The Case for a Central Business Orchestration Layer—Without Recentralizing Your Architecture

Your business orchestration layer is the difference between chaos and extracting value from introducing AI to core business processes.
  • Blog
  • >
  • The Case for a Central Business Orchestration Layer—Without Recentralizing Your Architecture

Let’s start with a conversation with a customer that’s surprisingly common in my daily work (as chief technologist for Camunda, the enterprise platform for agentic orchestration):

CEO: “We need more control. I want to understand how the business actually runs—end-to-end. Too many customer journeys are broken, and we need to fix that. And on top of everything, we need to figure out how AI fits into our core operations. If we can’t even see how the business operates today, how can we steer it tomorrow? We need less chaos and more adaptability—otherwise we’ll be out of the market sooner than we think.”

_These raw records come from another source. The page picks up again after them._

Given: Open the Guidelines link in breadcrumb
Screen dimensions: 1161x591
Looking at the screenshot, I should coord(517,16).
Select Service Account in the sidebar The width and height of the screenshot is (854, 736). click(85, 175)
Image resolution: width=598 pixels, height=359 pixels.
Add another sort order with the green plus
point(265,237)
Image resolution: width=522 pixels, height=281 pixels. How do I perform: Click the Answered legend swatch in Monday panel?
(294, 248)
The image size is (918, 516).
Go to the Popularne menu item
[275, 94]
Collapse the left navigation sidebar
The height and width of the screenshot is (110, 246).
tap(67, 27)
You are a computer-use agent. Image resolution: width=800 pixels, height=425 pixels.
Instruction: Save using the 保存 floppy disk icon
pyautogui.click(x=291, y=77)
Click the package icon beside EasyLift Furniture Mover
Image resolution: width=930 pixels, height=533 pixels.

Me: “I hear this a lot. What you’re really asking for is a business orchestration platform: one logical place to understand, coordinate, and steer your core end-to-end processes. Today, that shows up in your architecture as a logically central orchestration layer that ties together different systems, humans, automation tools, bots, and now increasingly AI agents. Because it’s the business processes—not the individual services—that need to evolve fastest.”

Chief Architect (leaning back, arms crossed): “Wait a second. Central? Again? That sounds like the old integration-hub era. ESBs, big-box BPM suites… We spent a decade digging ourselves out of those traps. That’s exactly why we went all-in on agile, microservices, and event-driven architectures.”

CEO (to the architect): “I get that. But look at where we are. The chaos seems worse than ever. And nothing changes in reasonable time anymore. Ask five teams how an order flows through our landscape, and you get six different answers.”

Principal Engineer (half joking, half exhausted): “And all of them are partly wrong.”

Me: “Exactly. Microservices brought flexibility but also accidental complexity. We introduced distributed-systems headaches, and those so-called decoupled event-driven flows ended up hiding a giant, implicit coordination layer. That invisible layer defines your end-to-end processes…but nobody can see it, measure it, or adapt it. And without understanding your processes, you can’t change anything—let alone introduce AI in a meaningful way. That’s why you need a business orchestration layer.”

CEO: “So you’re suggesting we centralize again?”

Me: “Logically central—yes. But operationally and organizationally decentralized. The whole point is not to repeat the old patterns. We want clarity and control without slipping back into the same centralizing traps. Let me walk you through what that actually looks like…”

The architecture pendulum and why the sweet spot is in the middle

Over the last decade, we’ve been riding a cycle of centralize → decentralize → recentralize—usually as a reaction to past pain rather than thoughtful design. The uncomfortable truth: the sweet spot isn’t at either extreme. It’s right in the middle, where we intentionally balance federation and coordination.

This post explores that balance through the lens of the business orchestration layer:

  • A logical place where end-to-end processes live
  • Providing transparency, reliability, and adaptability
  • Offering a shared understanding of who does what, when, and why

At the same time, teams still need autonomy, independent deployability, and the ability to deliver without waiting for a central authority.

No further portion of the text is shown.